━━ Material provided ━━

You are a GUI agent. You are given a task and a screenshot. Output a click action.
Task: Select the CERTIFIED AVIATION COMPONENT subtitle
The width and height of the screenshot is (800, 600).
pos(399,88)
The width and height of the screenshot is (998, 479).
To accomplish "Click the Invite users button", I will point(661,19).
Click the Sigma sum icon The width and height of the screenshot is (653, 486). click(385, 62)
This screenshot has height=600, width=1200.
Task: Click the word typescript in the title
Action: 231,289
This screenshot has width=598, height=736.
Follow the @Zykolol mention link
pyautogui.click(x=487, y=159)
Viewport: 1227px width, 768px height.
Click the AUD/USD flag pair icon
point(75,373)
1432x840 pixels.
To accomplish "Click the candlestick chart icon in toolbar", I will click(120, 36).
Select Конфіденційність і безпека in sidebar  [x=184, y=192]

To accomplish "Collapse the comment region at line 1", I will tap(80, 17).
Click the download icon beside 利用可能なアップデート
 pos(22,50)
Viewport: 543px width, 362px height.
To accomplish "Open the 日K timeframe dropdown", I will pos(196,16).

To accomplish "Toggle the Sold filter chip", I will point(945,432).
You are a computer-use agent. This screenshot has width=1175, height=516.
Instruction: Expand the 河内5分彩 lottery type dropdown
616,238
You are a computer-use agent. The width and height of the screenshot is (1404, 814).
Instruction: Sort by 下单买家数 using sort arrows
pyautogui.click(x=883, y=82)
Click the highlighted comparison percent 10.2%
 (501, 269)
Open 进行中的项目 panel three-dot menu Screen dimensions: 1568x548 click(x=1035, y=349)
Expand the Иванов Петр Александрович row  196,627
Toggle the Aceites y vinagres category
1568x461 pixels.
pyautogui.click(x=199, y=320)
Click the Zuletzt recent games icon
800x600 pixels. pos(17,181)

━━━

Check the data above and report how many lines include the word "accomplish", using a bare number.

5